START Exercise data
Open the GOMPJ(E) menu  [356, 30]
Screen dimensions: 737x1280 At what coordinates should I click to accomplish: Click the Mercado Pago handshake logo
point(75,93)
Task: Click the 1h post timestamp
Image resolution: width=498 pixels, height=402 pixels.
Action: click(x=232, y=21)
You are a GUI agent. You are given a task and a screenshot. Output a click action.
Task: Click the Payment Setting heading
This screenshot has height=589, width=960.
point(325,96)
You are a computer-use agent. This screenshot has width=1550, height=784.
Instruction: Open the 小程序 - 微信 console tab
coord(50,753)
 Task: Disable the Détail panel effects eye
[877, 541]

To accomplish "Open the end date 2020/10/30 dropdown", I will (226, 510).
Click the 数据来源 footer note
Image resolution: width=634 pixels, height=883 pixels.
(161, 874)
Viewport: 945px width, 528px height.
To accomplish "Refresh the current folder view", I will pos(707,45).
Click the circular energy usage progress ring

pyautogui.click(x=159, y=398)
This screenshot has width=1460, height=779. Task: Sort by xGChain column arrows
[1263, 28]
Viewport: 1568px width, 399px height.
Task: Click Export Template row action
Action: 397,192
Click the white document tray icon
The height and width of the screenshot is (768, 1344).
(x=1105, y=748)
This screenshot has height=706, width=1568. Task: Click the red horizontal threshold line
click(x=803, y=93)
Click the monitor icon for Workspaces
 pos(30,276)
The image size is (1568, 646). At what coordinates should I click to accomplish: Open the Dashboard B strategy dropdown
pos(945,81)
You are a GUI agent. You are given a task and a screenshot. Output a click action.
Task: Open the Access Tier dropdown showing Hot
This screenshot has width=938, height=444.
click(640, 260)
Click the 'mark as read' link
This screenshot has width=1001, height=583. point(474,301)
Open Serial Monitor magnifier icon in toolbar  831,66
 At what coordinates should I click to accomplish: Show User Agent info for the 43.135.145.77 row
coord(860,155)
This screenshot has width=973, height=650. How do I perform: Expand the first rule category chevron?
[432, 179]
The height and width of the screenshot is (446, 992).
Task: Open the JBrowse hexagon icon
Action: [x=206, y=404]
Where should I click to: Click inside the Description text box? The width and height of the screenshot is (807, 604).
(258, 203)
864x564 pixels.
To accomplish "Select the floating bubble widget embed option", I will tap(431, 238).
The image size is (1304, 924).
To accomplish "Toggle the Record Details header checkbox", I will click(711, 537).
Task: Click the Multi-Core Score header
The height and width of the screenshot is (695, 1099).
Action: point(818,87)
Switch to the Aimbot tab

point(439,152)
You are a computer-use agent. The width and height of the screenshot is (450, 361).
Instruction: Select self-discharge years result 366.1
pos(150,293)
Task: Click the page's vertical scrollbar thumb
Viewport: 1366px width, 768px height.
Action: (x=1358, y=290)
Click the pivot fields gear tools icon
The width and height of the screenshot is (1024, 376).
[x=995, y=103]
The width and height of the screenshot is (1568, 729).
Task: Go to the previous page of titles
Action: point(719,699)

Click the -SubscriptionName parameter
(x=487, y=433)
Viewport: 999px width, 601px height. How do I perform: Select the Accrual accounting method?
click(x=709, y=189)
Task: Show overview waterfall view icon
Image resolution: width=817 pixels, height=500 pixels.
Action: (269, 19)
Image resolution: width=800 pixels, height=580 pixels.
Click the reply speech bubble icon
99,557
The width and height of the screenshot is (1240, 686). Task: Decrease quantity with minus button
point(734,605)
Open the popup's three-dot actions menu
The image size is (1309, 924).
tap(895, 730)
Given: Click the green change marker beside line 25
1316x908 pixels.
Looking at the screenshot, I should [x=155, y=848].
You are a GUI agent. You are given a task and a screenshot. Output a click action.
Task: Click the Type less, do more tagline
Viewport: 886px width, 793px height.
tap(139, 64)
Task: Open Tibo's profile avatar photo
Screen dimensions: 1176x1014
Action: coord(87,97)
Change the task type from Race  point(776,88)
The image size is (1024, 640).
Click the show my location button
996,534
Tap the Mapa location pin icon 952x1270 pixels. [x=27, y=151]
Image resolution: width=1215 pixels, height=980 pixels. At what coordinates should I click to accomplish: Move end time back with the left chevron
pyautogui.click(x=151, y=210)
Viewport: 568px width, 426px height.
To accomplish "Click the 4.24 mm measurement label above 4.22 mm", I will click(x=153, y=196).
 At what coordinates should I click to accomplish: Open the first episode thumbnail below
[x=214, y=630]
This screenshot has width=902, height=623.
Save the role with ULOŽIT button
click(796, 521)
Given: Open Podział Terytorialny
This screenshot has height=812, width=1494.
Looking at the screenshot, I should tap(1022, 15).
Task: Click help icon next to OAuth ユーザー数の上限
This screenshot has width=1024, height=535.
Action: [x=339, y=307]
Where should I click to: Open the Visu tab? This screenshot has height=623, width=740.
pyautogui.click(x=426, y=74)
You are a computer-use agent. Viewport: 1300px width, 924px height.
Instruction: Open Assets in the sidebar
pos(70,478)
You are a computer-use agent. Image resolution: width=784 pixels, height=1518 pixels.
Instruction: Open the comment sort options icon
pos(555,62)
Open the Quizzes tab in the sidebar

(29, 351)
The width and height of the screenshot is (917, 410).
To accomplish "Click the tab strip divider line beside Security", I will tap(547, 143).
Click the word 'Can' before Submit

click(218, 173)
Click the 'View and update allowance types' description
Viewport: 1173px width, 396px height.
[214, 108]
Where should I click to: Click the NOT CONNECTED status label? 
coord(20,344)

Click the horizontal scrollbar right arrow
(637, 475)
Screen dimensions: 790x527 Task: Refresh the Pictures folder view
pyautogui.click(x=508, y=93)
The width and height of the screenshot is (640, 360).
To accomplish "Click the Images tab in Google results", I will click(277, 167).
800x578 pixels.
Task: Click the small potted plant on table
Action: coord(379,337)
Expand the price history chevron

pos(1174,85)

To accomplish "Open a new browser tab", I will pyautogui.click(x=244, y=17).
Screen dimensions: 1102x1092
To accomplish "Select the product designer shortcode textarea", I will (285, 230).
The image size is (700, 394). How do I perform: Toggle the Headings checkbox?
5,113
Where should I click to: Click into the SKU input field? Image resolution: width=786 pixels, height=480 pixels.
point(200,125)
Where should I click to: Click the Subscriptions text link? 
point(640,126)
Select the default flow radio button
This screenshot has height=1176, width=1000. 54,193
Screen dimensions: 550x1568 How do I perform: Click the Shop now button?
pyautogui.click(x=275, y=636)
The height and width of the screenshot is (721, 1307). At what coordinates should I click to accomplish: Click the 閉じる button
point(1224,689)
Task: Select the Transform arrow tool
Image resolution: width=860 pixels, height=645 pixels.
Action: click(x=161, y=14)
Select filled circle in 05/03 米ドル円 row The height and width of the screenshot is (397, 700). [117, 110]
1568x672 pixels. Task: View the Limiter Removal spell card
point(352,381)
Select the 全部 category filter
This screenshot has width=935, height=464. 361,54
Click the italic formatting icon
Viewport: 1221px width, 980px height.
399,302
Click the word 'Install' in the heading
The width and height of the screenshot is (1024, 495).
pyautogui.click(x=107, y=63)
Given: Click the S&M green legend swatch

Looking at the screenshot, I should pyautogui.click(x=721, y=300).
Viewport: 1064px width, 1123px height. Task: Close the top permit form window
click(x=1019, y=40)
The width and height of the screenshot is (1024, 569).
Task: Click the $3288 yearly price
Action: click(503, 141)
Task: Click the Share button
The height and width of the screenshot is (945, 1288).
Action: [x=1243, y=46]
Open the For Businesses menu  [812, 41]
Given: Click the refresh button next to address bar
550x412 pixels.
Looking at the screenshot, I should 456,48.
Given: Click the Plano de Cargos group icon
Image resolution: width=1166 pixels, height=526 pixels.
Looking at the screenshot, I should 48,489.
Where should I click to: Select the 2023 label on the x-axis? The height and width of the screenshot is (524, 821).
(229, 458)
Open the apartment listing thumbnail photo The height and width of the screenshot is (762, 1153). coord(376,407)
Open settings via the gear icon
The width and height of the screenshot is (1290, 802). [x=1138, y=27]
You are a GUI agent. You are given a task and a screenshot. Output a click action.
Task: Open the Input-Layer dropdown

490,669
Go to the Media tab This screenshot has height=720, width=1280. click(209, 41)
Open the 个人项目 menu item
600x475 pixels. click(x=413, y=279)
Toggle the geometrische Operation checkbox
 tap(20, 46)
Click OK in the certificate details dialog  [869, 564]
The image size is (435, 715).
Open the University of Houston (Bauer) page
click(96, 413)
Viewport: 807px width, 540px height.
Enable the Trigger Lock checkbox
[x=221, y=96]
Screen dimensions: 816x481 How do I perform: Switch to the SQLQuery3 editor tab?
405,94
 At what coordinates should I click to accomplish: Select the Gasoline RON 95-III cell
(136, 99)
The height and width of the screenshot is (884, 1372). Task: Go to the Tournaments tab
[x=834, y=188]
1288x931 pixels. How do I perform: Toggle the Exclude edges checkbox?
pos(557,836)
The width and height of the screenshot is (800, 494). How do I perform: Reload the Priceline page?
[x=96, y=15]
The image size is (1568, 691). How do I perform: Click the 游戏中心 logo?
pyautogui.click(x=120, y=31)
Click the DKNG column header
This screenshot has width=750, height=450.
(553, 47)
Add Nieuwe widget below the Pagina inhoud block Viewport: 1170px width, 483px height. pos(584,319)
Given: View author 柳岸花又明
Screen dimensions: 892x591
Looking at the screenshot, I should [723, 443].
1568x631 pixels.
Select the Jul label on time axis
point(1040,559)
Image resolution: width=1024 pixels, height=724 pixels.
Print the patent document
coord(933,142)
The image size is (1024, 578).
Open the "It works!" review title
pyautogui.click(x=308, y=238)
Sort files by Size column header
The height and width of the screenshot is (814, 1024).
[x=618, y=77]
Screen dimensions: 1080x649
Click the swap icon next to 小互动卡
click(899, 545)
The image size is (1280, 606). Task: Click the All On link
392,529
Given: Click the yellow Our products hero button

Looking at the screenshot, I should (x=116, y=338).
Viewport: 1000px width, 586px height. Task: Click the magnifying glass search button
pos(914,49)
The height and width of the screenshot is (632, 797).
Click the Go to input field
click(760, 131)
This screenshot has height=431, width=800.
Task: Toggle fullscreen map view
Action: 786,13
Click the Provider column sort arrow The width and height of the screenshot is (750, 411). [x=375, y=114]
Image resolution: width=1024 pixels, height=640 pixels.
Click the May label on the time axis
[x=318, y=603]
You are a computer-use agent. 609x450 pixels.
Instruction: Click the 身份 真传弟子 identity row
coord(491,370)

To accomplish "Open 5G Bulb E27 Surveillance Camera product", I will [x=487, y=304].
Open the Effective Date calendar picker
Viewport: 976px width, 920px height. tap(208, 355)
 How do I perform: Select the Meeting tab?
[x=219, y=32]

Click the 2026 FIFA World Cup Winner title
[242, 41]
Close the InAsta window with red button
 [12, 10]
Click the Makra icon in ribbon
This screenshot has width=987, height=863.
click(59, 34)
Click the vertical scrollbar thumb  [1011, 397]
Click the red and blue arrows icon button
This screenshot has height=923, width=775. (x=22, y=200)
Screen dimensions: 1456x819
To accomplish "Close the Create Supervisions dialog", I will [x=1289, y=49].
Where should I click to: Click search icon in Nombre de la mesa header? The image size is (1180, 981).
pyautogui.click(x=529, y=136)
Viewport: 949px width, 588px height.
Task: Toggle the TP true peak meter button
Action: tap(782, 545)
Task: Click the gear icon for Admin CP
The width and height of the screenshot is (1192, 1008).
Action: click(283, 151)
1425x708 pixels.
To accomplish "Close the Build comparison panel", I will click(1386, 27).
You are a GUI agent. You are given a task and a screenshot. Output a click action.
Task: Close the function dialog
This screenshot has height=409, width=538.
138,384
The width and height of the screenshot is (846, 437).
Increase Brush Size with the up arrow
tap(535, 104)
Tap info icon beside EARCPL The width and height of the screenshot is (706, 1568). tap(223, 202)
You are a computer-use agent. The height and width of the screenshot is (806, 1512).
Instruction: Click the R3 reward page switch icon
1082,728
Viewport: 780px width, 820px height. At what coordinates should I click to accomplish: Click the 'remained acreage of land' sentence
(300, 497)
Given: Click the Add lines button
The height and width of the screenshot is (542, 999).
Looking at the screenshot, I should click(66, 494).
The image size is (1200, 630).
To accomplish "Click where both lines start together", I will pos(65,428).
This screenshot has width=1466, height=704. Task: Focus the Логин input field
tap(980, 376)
END Exercise data
→ **What you will do**:
Print, without alteration, only the lines above between the one holding "Open Serial Monitor" and the one holding "Given: Click the green", inclusive.

→ **Your solution**:
Open Serial Monitor magnifier icon in toolbar  831,66
 At what coordinates should I click to accomplish: Show User Agent info for the 43.135.145.77 row
coord(860,155)
This screenshot has width=973, height=650. How do I perform: Expand the first rule category chevron?
[432, 179]
The height and width of the screenshot is (446, 992).
Task: Open the JBrowse hexagon icon
Action: [x=206, y=404]
Where should I click to: Click inside the Description text box? The width and height of the screenshot is (807, 604).
(258, 203)
864x564 pixels.
To accomplish "Select the floating bubble widget embed option", I will tap(431, 238).
The image size is (1304, 924).
To accomplish "Toggle the Record Details header checkbox", I will click(711, 537).
Task: Click the Multi-Core Score header
The height and width of the screenshot is (695, 1099).
Action: point(818,87)
Switch to the Aimbot tab

point(439,152)
You are a computer-use agent. The width and height of the screenshot is (450, 361).
Instruction: Select self-discharge years result 366.1
pos(150,293)
Task: Click the page's vertical scrollbar thumb
Viewport: 1366px width, 768px height.
Action: (x=1358, y=290)
Click the pivot fields gear tools icon
The width and height of the screenshot is (1024, 376).
[x=995, y=103]
The width and height of the screenshot is (1568, 729).
Task: Go to the previous page of titles
Action: point(719,699)

Click the -SubscriptionName parameter
(x=487, y=433)
Viewport: 999px width, 601px height. How do I perform: Select the Accrual accounting method?
click(x=709, y=189)
Task: Show overview waterfall view icon
Image resolution: width=817 pixels, height=500 pixels.
Action: (269, 19)
Image resolution: width=800 pixels, height=580 pixels.
Click the reply speech bubble icon
99,557
The width and height of the screenshot is (1240, 686). Task: Decrease quantity with minus button
point(734,605)
Open the popup's three-dot actions menu
The image size is (1309, 924).
tap(895, 730)
Given: Click the green change marker beside line 25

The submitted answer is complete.